Barriers and facilitators in clinical pathway implementation: A literature review

Article type
Authors
Yuan T1, Yao L1, Wei D1, Xun Y2, Gu W1, Wei L1, Li Y1, Shang W1, Chen Y1, Shi X3, Yang K1
1Evidence-Based Medicine Center, School of Basic Medical Sciences, Lanzhou University, Lanzhou;.Key Laboratory of Evidence-Based Medicine and Knowledge Translation of Gansu Province, Lanzhou
2Evidence-Based Medicine Center, School of Basic Medical Sciences, Lanzhou University, Lanzhou
3Gansu Rehabilitation Center Hospital, Lanzhou, 730000,China
Abstract
Background:Clinical pathways (CPs) are multidisciplinary care plans with essential care steps for patients with specific clinical problems. While high-quality, expert-developed clinical pathways have many potential benefit (such as assuring quality and controlling costs), their impact has been limited by variable implementation barriers and suboptimal research designs. To our knowledge, there is no published system review literature on the barriers and facilitators in clinical pathways implementation to now.

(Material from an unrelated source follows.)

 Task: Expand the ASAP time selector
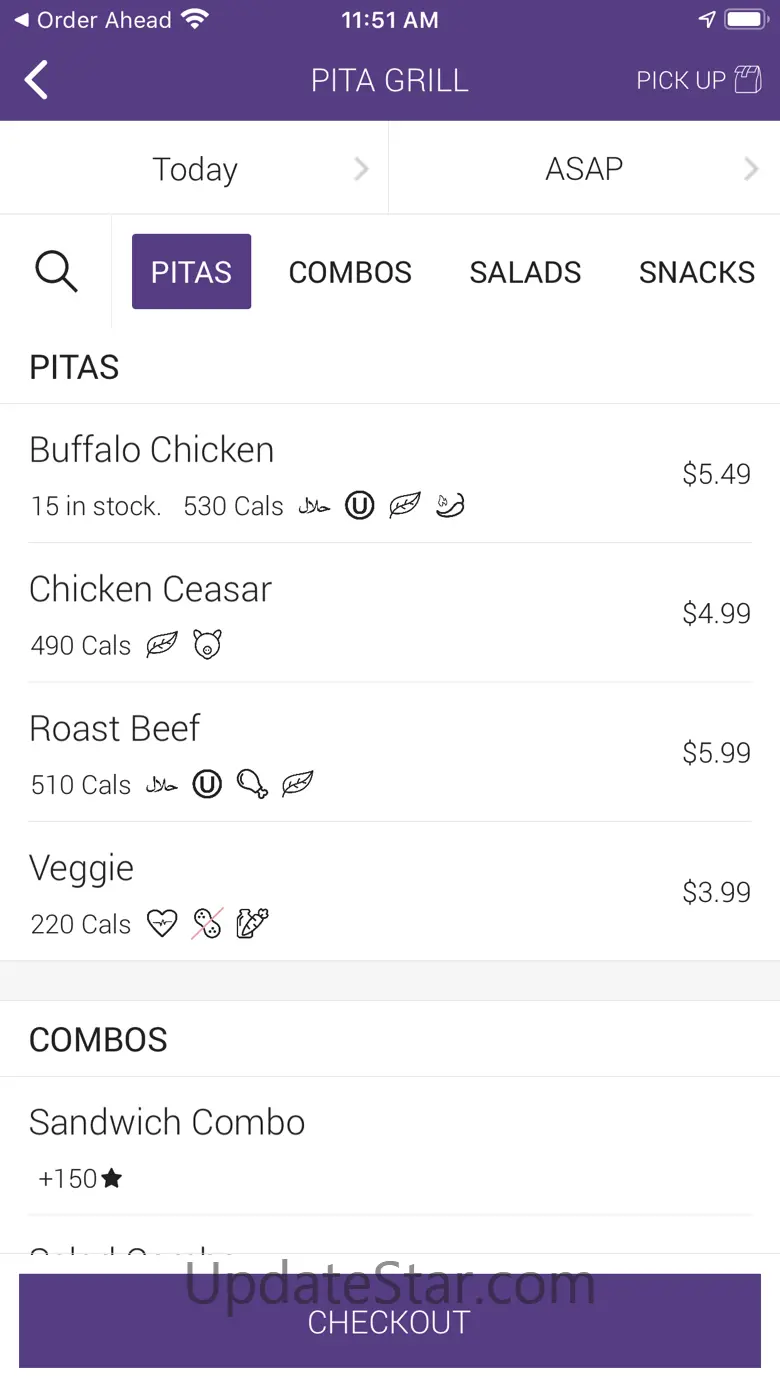coord(585,169)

Objectives:To describe and categorise the most important barriers and facilitators to clinical pathway implementation.

Methods:Identified articles related CPs implementation in PubMed, screening and including articles involving influencing factors about CPs implementation. The content of these articles was analysed by using a qualitative synthesis approach, to extract the most important information on barriers and facilitators.

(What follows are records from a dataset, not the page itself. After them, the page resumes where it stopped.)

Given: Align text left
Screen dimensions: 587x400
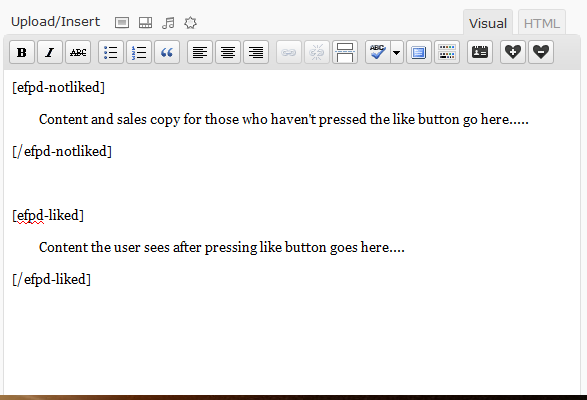Looking at the screenshot, I should (x=200, y=52).
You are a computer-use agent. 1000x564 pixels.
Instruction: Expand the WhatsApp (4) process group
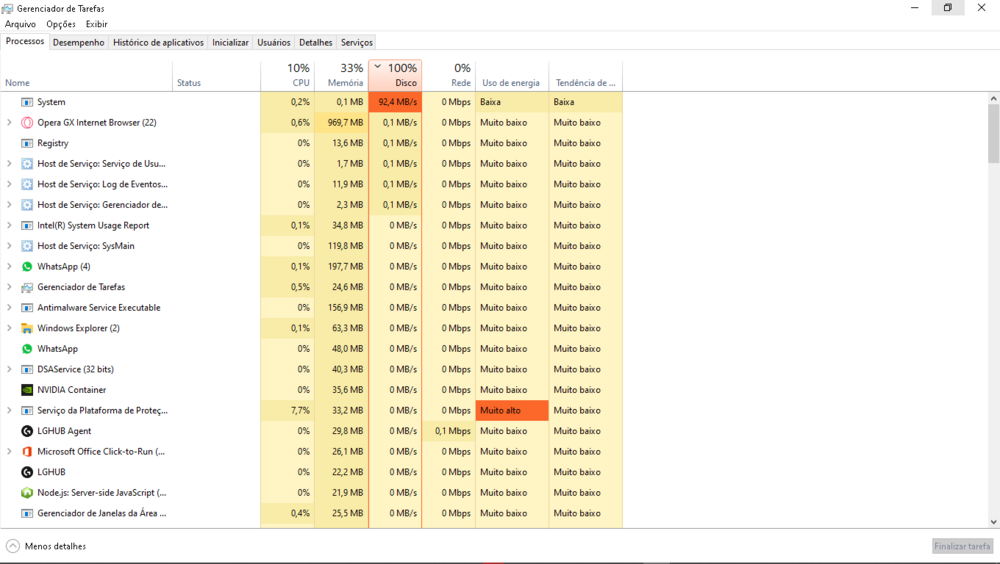[9, 267]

Results:The search algorithm led to the identification of 4079 articles in PubMed. Overall, 27 articles were included in the data synthesis. after analysis, factors affected the process can be organised in three main categories as clinical pathway-related factors, Staff-related factors and external factors, while barriers and facilitators to clinical pathway implementation can be identified respectively in 56 and 37 main points. The often-cited barriers are lack of stuff agreement, decreased professional autonomy, lack of resources (time, finances, equipment, staff), lack of support and the rigid nature of CPs. When it comes to facilitators, allow for flexibility, dedicated clinician champion, support, education and training, audit and feedback, sufficient resources and supports are considered crucial to successfully implement CPs. Table 1 presents an overview of the main barriers and facilitators.

Conclusions:The implementation of CPs involves many problems at the moment. Only by solving the barriers identified and making full use of the facilitation, will clinical pathway be implemented effectively. Meanwhile, more challenges will be solved in future.